Material shown:
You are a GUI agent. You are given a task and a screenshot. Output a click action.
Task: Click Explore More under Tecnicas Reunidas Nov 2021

==

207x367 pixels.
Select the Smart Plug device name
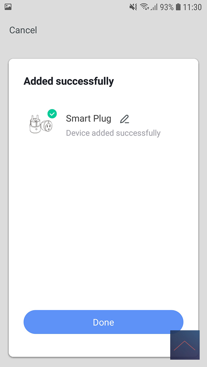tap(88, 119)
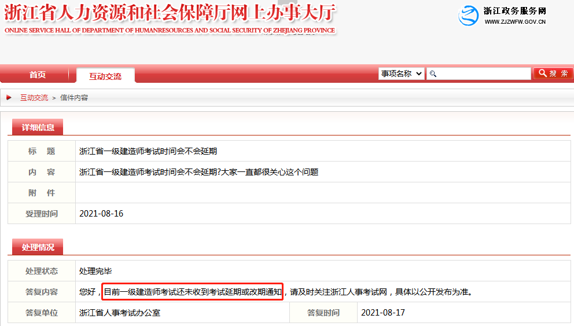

What the exercise asks: Repeat the entries above verbatim, but only from the line that has "You are a GUI" down to the line that has "Task: Click Explore", inclusive.

Answer to this exercise:
You are a GUI agent. You are given a task and a screenshot. Output a click action.
Task: Click Explore More under Tecnicas Reunidas Nov 2021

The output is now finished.